PASSAGE TO READ:
★ ★ ★

Re: why not zookeeper for the namenode

2010-02-23 Thread Eli Collins
 From what I read, I thought, that bookkeeper would be the ideal enhancement
 for the namenode, to make it distributed and therefor finaly highly available.

Being distributed doesn't imply high availability. Availability is
about minimizing downtime. For example, a primary that can fail over
to a secondary (and back) may be more available than a distributed
system that needs to be restarted when it's software or dependencies
are upgraded. A distributed system that can only handle x ops/second
may be less available than a non-distributed system that can handle 2x
ops/second. A large distributed system may be less available than n
smaller systems, depending on consistency requirements. Implementation
and management complexity often result in more downtime. Etc.
Decreasing the time it takes to restart and upgrade an HDFS cluster
would significantly improve it's availability for many users (there
are jiras for these).

 - Why hasn't zookeeper(-bookkeeper) not been chosen?

Persisting NN metadata over a set of servers is only part of the
problem. You might be interested in checking out HDFS-976.

Thanks,
Eli


Re: why not zookeeper for the namenode

2010-02-23 Thread Steve Loughran

E. Sammer wrote:

On 2/22/10 12:53 PM, zlatin.balev...@barclayscapital.com wrote:
My 2 cents: If the NN stores all state behind a javax.Cache façade it 
will be possible to use all kinds of products (commercial, open 
source, facades to ZK) for redundancy, load balancing, etc.


This would be pretty interesting from a deployment / scale point of view 
in that many jcache providers support flushing to disk and the concept 
of distribution and near / far data. Now, all of that said, this also 
removes some certainty from the name node contract, namely:


If jcache was used we:
 - couldn't promise data would be in memory (both a plus and a minus).
 - couldn't promise data is on the same machine.
 - can't make guarantees about consistency (flushes, PITR features, etc.).

★ ★ ★

GIVEN MATERIAL:

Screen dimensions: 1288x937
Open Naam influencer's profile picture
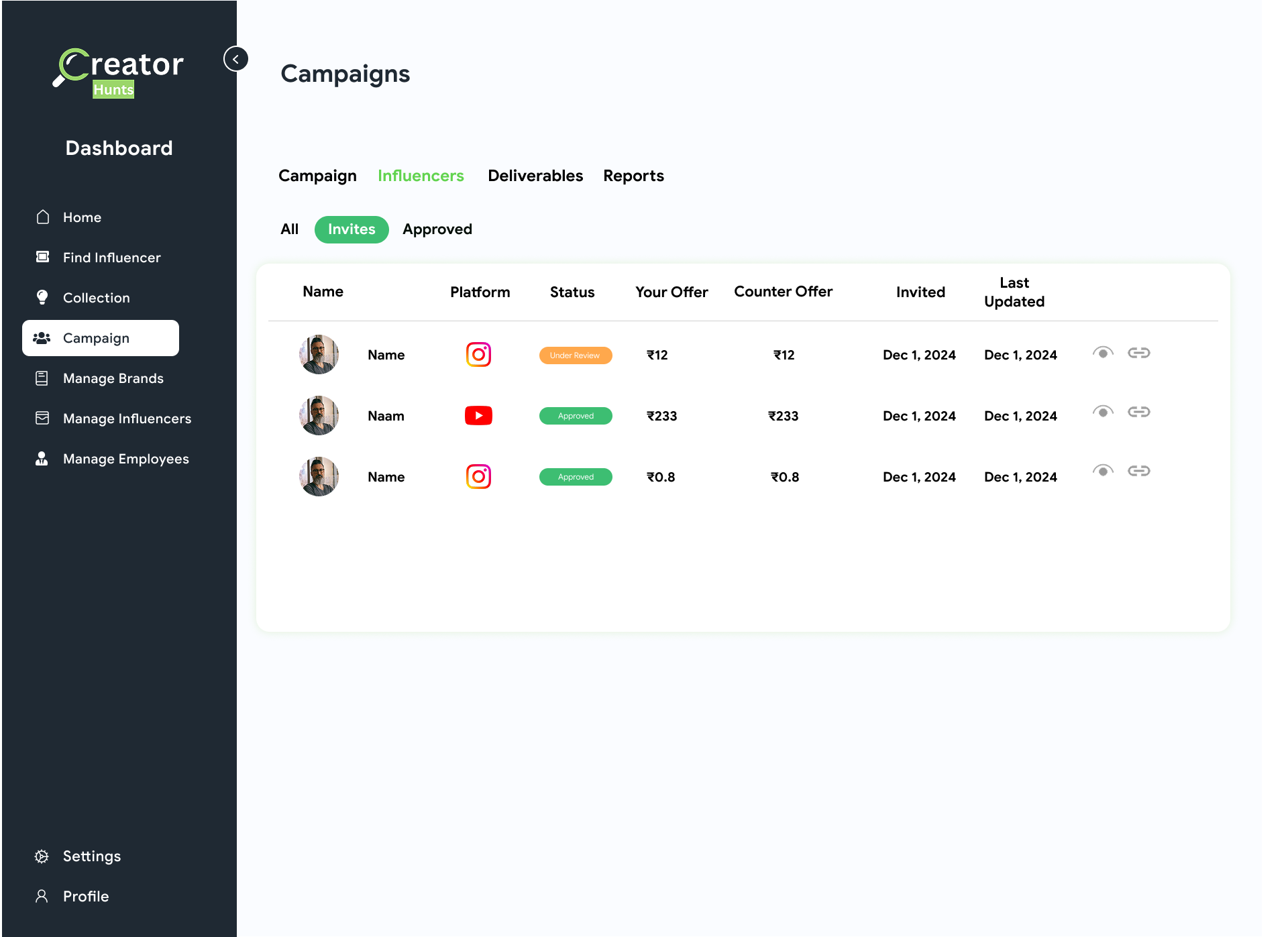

★ ★ ★

WRITTEN TASKS:
a) In the mailing-list thread about using ZooKeeper for the namenode, list everything the text says could not be promised or guaranteed if jcache were used.
b) Carry the namenode mailing-list thread forward, starting right after its final line.

RESPONSES BY TASK:
a)
- That data would be in memory
- That data is on the same machine
- Consistency (flushes, PITR features, etc.)

b)
It may be too general an abstraction layer for this type of application. 
It's a good avenue to explore, just playing devil's advocate.


Regards.


I know nothing about HA, though I work with people who do. They normally 
start their conversations with Steve, you idiot, you don't understand 
 Because HA is all or nothing: either you are HA or you aren't. 
It's also somewhere you need to reach for the mathematics to prove works 
in theory, then test in the field in interesting situations. Even then, 
they have horror stories.


We all know that NN's have limits, but most of those limits are known 
and documented:

 -doesn't like full disks
 -a corrupted editlog doesn't replay
 -if the 2ary NN isn't live, the NN will stay up (It's been discussed 
having it somehow react if there isn't any secondary around and you say 
you require one)


There's also an open issue that may be related to UTF-8 translation that 
is confusing restarts, under discussion in -hdfs right now.


What is best is this: everyone has the same code base, one that is 
tested at scale.


If you switch to multiple back ends, then nobody other than the people 
who have the same back end as you will be able to replicate the problem. 
You lose the Yahoo! and Facebook run on PetaByte sized clusters, so my 
40 TB is noise argument, replacing it with Yahoo! and Facebook run on 
one cache back end, I use something else and am on my own when it fails.


I don't want to go there




Re: why not zookeeper for the namenode

2010-02-23 Thread Steve Loughran

Eli Collins wrote:

From what I read, I thought, that bookkeeper would be the ideal enhancement
for the namenode, to make it distributed and therefor finaly highly available.


Being distributed doesn't imply high availability. Availability is
about minimizing downtime. For example, a primary that can fail over
to a secondary (and back) may be more available than a distributed
system that needs to be restarted when it's software or dependencies
are upgraded. A distributed system that can only handle x ops/second
may be less available than a non-distributed system that can handle 2x
ops/second. A large distributed system may be less available than n
smaller systems, depending on consistency requirements. Implementation
and management complexity often result in more downtime. Etc.
Decreasing the time it takes to restart and upgrade an HDFS cluster
would significantly improve it's availability for many users (there
are jiras for these).



There's another availability, engineering availability. What we have 
today is nice in that the HDFS engineering skills are distributed among 
a number of companies, and the source is there for anyone else to learn, 
rebuilding is fairly straightforward.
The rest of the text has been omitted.